1. Look out for shaky loans– Loose lending practices in the past have included interest-only loans and adjustable-rate mortgages which borrowers may not be able to afford if interest rates go up. These and other forms of so-called subprime lending were prime factors behind the 2008 housing crash and subsequent global financial crisis. While lenders have almost universally tightened up lending practices in the years since, it still pays to keep an eye on a rise in more “creative” lending products and practices as a sign of a pending bubble.
2. Decreasing down payments– Simply put, the more money you put down as a percentage of the purchase price when buying a new home, the smaller the risk to the mortgage lender in the event that either housing values crash or the borrower can’t keep up with the repayments. Conversely, smaller deposits equal higher risk. If the real estate market shifts to homebuyers putting down smaller down payments, it could be a sign of an approaching bubble.
3. Cost of living outstripping salaries – Real estate bubbles can occur when living expenses start rising faster than salaries. Where runaway price inflation outstrips wage growth, there is the potential for a real estate bubble and subsequent crash. This can be particularly evident in fast-growing cities.

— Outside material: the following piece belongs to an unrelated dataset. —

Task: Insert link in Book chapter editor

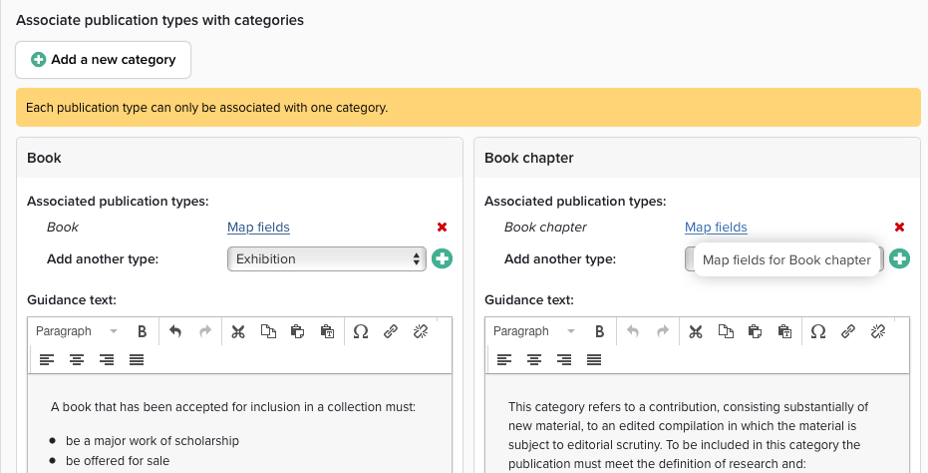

4. Flipping and real estate investment– At times and in locations where a lot of people are buying property to renovate and flip, or are purchasing a new home for saleto lease out rather than live in, that can have a big effect on driving up house prices and creating a real estate bubble. Once again, widespread house flipping and investment purchases were the norm in the years leading up to the 2008 property crash.
5. Rising interest rates – Lower interest rates make mortgages more affordable for would-be homebuyers, and help keep real estate market demand high. Rising interest rates, on the other hand, cause housing demand to fall, sinking the housing market and potentially signaling the end of a property market boom.
While most experts agree that we aren’t currently in too much danger of a national property bubble – interest rates are still relatively low and tighter lending practices in the past few years have acted as a brake to higher-risk lending – it’s still worth keeping an eye out for the factors outlined above before making a decision to buy a new home for sale.